Veille juridique
Expérimentation de l’amende forfaitaire délictuelle pour installation illicite sur le terrain d’autrui
Le 4 septembre 2021, le ministre de l’Intérieur, M. Darmanin et le garde des Sceaux, M. Dupond-Moretti ont annoncé le lancement de l’expérimentation de l’amende forfaitaire délictuelle (AFD) pour “installation illicite sur le terrain d’autrui”, érigée en infraction par l’article 322-4-1 du Code pénal1. En effet, cet article a été modifié depuis 2018 par la loi du 7 novembre relative à l’accueil des gens du voyage et à la lutte contre les installations illicites2. Cette dernière, outre le renforcement des peines applicables de six mois à un an de prison et de 3 750 euros à 7 000 euros, a introduit la possibilité de recourir au mécanisme de “l’amende forfaitaire délictuelle » afin de réprimer l’infraction. La mise en œuvre opérationnelle de ce mécanisme ayant été entravée par la mise en application de l’AFD pour d’autres matières (circulations routières puis usage de stupéfiant)3, cette expérimentation a débuté le 19 octobre 2021 dans le ressort des tribunaux de Créteil, Rennes, Foix, Lille, Reims et de Marseille.
Qu’est ce qu’une AFD ?
Cette “forfaitisation” des délits, qui a fait l’objet de critiques multiples lors de sa mise en œuvre pour le délit d’usage de produits stupéfiants, est une mesure de procédure simplifiée, qui permet aux officiers de police judiciaire non seulement de constater l’infraction mais également de la condamner, en dressant un procès-verbal simplifié qui ne sera pas soumis au Procureur de la République de l’arrondissement judiciaire concerné. La constitutionnalité de cette mesure avait été contestée en 2019 par plusieurs associations de défense des droits humains, dont Médecins du Monde et la Ligue des Droits de l’Homme, qui estimaient que ce mécanisme portait atteinte aux principes d’individualisation des peines et de séparation des pouvoirs, ainsi que le droit à un procès équitable4.

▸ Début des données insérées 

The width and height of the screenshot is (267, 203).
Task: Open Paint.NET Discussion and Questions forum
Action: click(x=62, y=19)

L’amende pour occupation illicite est une condamnation pénale qui consiste dans le paiement d’une somme d’argent au Trésor public : 400 euros si elle est payée immédiatement ou dans un délai de 15 jours, 500 euros dans un délai de droit commun, et ensuite majorée à 1 000 euros. Le paiement de cette somme d’argent éteint l’action publique, c’est-à-dire qu’il met un terme aux poursuites possibles et constitue une forme de reconnaissance de culpabilité.
Quelles conséquences ?
Corrélativement à la précarisation des personnes avec peu de ressources, cette amende entraînera les effets de droit commun d’une condamnation pénale ; soit le premier terme de la récidive et une inscription au casier judiciaire5. Cela signifie concrètement que si les habitant·e·s des bidonvilles se maintiennent sur leur lieu de vie ou déménage sur un autre, malgré l’amende forfaitaire délictuelle, il·elle·s seraient en état de récidive et commettraient donc une seconde “infraction”, cette fois-ci plus passible d’une seconde amende, mais constituant le deuxième terme de la récidive : le maximum des peines d’emprisonnement (1 an) et d’amende encourues (7 000 euros) sera doublé6.

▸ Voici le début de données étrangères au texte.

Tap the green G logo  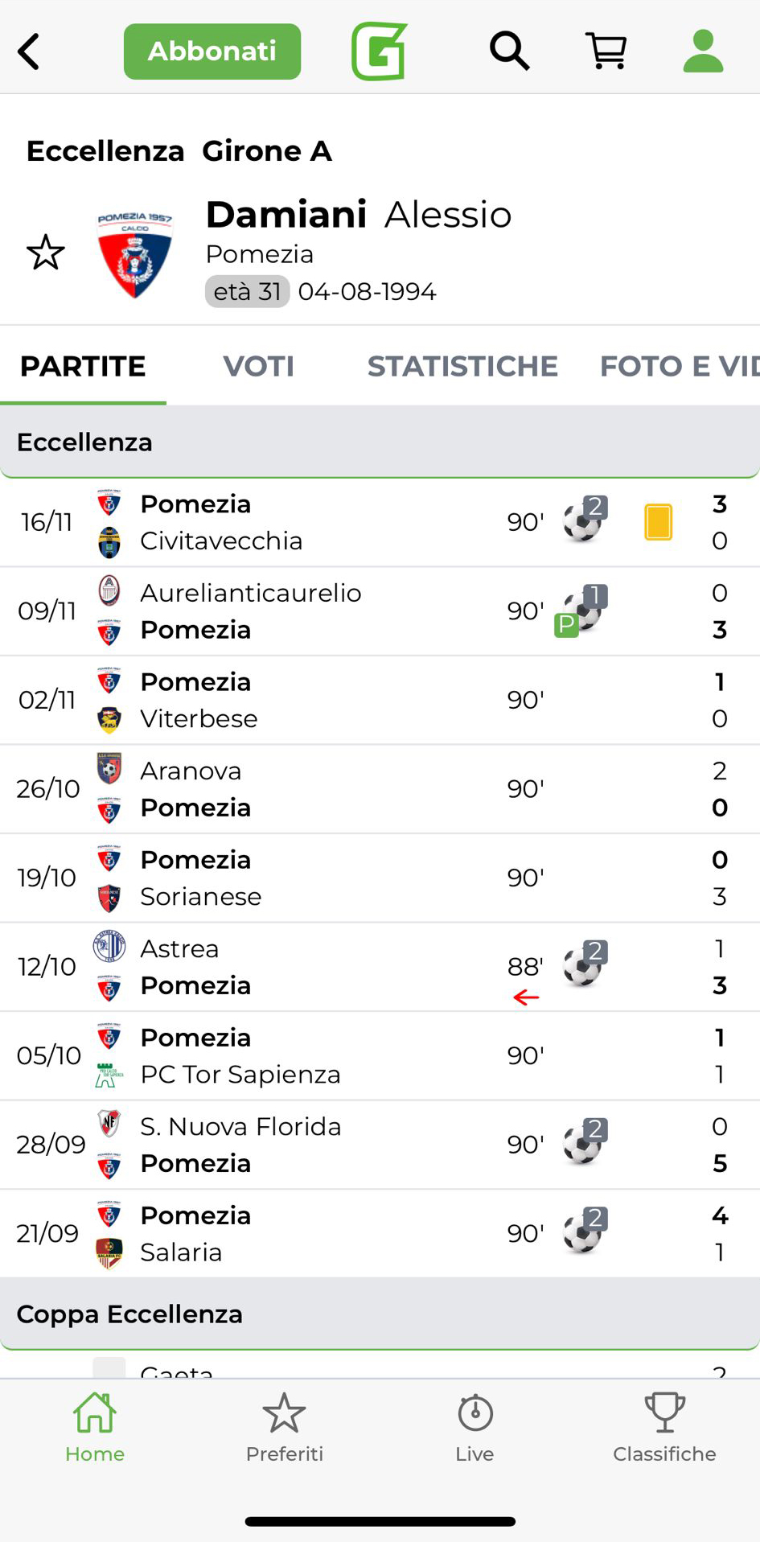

Cependant l’AFD n’est pas applicable si elle vise un·e mineur·e, si plusieurs infractions sont constatées simultanément et que l’une d’entre elles ne peut faire l’objet d’une amende forfaitaire délictuelle, ou si le délit a été commis en état de récidive légale7. Dans ce dernier cas, les officiers de police judiciaire peuvent se tourner vers une procédure pénale de droit commun, qui peut impliquer la saisie de véhicules ayant servi à l’installation.
Quels recours possibles ?
L’article 495-18 du code de procédure pénale prévoit la possibilité d’introduire une demande d’exonération de l’AFD dans un délai de 45 jours après l’envoi de l’avis d’infraction au contrevenant. Cette demande doit être introduite auprès du service de l’Agence nationale de traitement automatisé des infractions (ANTAI), et peut être complétée soit de façon dématérialisée sur le site internet de l’ANTAI ou soit par l’envoi d’une lettre recommandée8. Néanmoins, l’introduction d’une telle requête sera difficile à mettre en œuvre car sa recevabilité est conditionnée par la preuve de l’acquittement d’une consignation d’un montant égal à celui de l’amende forfaitaire, soit 500 euros9.

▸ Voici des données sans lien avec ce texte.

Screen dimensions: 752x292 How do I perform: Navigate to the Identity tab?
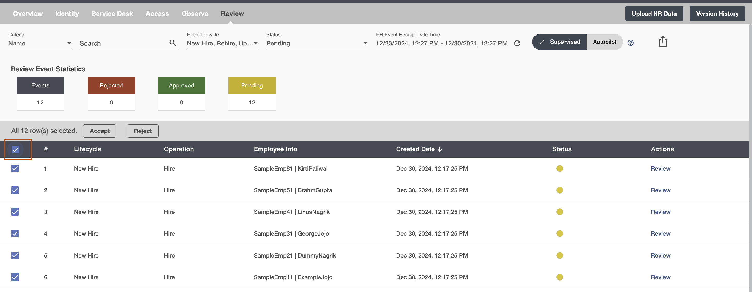[66, 13]
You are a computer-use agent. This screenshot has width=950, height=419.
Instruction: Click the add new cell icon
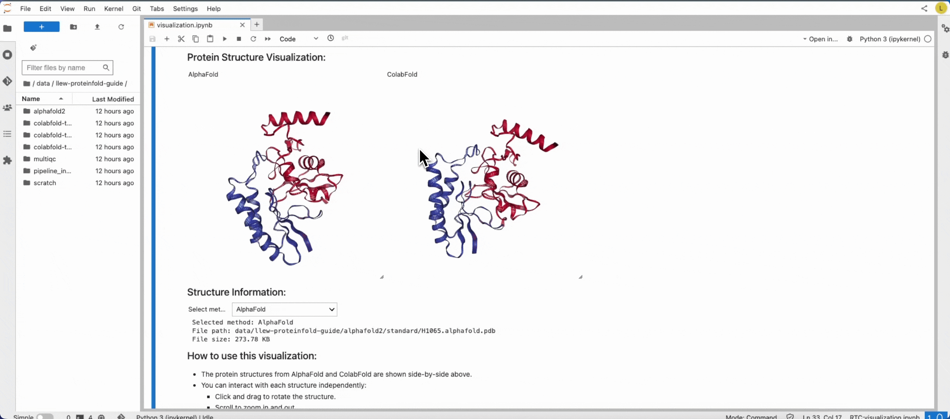[x=167, y=39]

La contestation est examinée par le Procureur de la République, qui pourra soit10 :
- S’il estime la requête en exonération fondée, renoncer à l’exercice des poursuites et classer la procédure sans suite
- S’il estime la requête en exonération mal fondée, il peut saisir le tribunal correctionnel, juridiction compétente pour le jugement des délits. Le tribunal correctionnel ne pourra pas prononcer une amende inférieure au montant de l’amende forfaitaire, donc inférieure à 500 euros. Il est néanmoins possible que les magistrat·es puissent ne pas prononcer d’amende ou prononcer une amende inférieure à 500 euros dans des circonstances exceptionnelles (par exemple, au vu des revenus de la personne).
⚠️ Si les habitant·e·s du bidonville ne contestent pas la réalité de leur installation illicite et qu’elle fait l’objet d’une amende forfaitaire majorée (donc de 1 000 euros après un délais de 45 jours), ils et elles peuvent solliciter auprès du comptable public compétent une remise gracieuse (partielle ou totale) ou des délais de paiement11.
Les changements introduits par le décret du 18 août 2021 :
Un décret du 18 août 202112 a modifié deux aspects de la procédure des amendes forfaitaires délictuelles.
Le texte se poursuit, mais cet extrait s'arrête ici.